Text to read →
========================================================================
A Kiss for Luck: Shamrock Texas


     I’ll admit that because Irish (my maiden name is Shanahan), I loved the town of Shamrock even before I arrived just for it’s cute name. What I found is a place that’s adorable for much more than just the moniker it’s had since its first postmaster named it in honor of his Irish mom at the turn of the last century.

 

TOWER STATION & U-DROP INN

    Of all of the unique stops we made along Route 66 in the Texas panhandle, this small town just 15 miles west of the Oklahoma border had one of the most recognizable buildings to fans of the Pixar movie “Cars.”

   The Conoco gas station and diner at the corner of Highway 83 and Route 66 inspired the design of Ramone’s “House of Body Art” paint and body shop in the film. If you’ve seen the movie, you’re sure to recognize it immediately.

 

   This Art Deco-lover’s dream was designed by Pampa architect J. C. Berry and built by James M. Tindall and R. C. Lewis in 1936, for a whopping $23,000. Quickly nicknamed the “Tower Station,” it was the first commercial business Shamrock had on Route 66.

   Made up of a streamlined gas station and office, a diner named “U-Drop-Inn” (get it?), and a retail space that was soon incorporated to expand the popular diner.



   The brick and concrete building sculpted with curved Deco relief curves has two side canopies, and two obelisks sitting on top. The tallest tower over the service station and is almost 100 feet in height. Topped with a metal tulip and adorned with letters spelling “Conoco,” it succeeded in luring in passing tourists. Glazed green and gold terra cotta tile walls and blazing neon light trim added to the attraction, day and night.

     Reported to be “the swankiest of swank eating places” and “the most up to date edifice of its kind on the U.S. Highway 66 between Oklahoma and Amarillo” it quickly became one of the most fashionable stops on the Texas stretch of 66.

     In addition to drawing tourists in from the road, the U-Drop was the place local parents would sit and visit on Saturday nights while their kids were at picture show at the Texas theatre down the street.

     Open 24/7 it had a reputation for friendly waitstaff and delicious food, and was surely a welcome sight for tired, road-weary travelers.

     John Nunn, the original owner, passed away in 1957 and the structure changed hands a few times. In the 1970s the station was converted into a Fina station. But the new era had begun when traveling was more focused on the destinations than the adventure of traveling itself, and Route 66 sights took a back seat.
========================================================================
Data records →

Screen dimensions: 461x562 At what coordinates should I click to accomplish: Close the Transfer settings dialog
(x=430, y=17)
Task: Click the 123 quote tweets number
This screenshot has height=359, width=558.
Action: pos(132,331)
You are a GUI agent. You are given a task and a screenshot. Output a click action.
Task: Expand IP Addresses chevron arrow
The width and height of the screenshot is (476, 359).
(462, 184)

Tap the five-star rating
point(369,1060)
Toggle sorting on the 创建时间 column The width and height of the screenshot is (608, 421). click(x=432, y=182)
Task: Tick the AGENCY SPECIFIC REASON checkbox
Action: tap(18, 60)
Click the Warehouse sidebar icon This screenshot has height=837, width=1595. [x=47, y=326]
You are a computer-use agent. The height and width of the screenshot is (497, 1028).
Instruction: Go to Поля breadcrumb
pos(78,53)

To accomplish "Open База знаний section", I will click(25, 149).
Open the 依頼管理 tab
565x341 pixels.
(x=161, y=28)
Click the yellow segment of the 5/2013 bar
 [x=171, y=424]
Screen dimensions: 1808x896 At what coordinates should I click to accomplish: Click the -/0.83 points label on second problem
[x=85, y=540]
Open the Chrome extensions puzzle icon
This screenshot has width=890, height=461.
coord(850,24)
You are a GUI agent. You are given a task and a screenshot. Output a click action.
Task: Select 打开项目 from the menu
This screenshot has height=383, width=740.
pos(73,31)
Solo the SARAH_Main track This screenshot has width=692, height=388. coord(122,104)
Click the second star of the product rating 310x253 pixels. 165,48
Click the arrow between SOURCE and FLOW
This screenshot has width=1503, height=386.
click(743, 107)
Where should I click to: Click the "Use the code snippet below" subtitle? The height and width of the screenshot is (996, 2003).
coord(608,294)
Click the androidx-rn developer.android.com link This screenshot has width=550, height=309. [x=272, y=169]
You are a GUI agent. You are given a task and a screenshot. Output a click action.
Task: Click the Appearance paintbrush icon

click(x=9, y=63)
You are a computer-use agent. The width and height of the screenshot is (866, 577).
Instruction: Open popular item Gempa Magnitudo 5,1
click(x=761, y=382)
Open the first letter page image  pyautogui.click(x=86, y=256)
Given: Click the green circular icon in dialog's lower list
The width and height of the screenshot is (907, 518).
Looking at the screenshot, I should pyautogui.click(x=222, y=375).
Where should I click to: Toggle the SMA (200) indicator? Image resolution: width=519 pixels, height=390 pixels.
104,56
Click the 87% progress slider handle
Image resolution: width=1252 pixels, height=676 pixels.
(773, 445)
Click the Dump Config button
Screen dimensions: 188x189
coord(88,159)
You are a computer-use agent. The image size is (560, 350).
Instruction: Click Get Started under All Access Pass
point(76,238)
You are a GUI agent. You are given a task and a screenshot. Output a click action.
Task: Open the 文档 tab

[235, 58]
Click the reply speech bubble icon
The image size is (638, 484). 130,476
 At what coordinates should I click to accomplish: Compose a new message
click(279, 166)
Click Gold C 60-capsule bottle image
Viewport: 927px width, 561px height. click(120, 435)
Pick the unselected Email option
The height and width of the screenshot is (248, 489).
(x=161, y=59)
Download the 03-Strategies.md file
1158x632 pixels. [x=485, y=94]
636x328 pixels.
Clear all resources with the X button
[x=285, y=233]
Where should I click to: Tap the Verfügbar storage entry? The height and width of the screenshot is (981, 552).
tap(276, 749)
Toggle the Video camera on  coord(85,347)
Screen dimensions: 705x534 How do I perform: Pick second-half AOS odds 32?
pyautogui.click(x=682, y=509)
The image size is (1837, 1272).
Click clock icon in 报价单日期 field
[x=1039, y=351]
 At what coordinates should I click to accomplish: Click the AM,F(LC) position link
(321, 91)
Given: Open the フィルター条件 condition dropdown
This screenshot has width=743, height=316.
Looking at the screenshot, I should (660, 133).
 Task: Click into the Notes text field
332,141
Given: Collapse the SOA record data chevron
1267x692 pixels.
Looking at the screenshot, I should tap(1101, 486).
========================================================================
Task list →
- a) List each person the piece on Shamrock, Texas names in full.
- b) Continue the piece on Shamrock, Texas, picking up right after its final sentence.

Answers for this exercise →
- a) J. C. Berry, James M. Tindall, R. C. Lewis, John Nunn

- b)
     James Tindall, Jr., the son of one of the builders, purchased the landmark in the early 1980s, but closed it in 1997. Ironically that was the same year it was added to the national Register of Historic Places.

     Two years later the First National Bank of Shamrock purchased the iconic building and donated to the town of Shamrock. A careful restoration was completed in 2003 recovering its Art Deco charm.

   Repair of the station included the use of 508 linear feet of LED lighting to replace the original neon, which was often damaged by harsh Panhandle weather.

     Luckily for today’s travelers, the Tower Station complex has been turned into a Visitor Center and small memorabilia museum where you can get a feel for what it was like in its heyday, and sit in Elvis Presley’s favorite booth! They even have era hats to use as props in your photos. The shop also carries a small assortment of Route 66 souvenirs.

     Travelers now come from all over the world once again to visit the Tower Station. One of the ladies volunteering in the shop pointed out that they has already had people there from over 100 countries this year alone.

   What you might not expect to find is a row of Tesla car chargers in the side parking lot, but the juxtaposition of old and new is pretty darn neat.

BLARNEY STONE

Kiss It, It’s Irish!

     One of Shamrock’s biggest claims to fame is that it has a piece of the actual Blarney Stone from Ireland.

     If you aren’t familiar with the original Blarney stone, it is a large piece of limestone built into the battements of Blarney in Cork. According to legend, kissing the stone will endow the kisser with the “gift of gab.” As a writer, I think that could come in pretty darn handy!

     In a tiny strip of property named Elmore Park on East 2nd Street, sits an allegedly theft-proof, crash-proof (for wayward trucks, I assume) concrete cylinder with a neatly cut piece of the legendary stone embedded in the top. The landmark is Irish green – of course – and has a depiction of Blarney Castle painted on the side by a talented local artist.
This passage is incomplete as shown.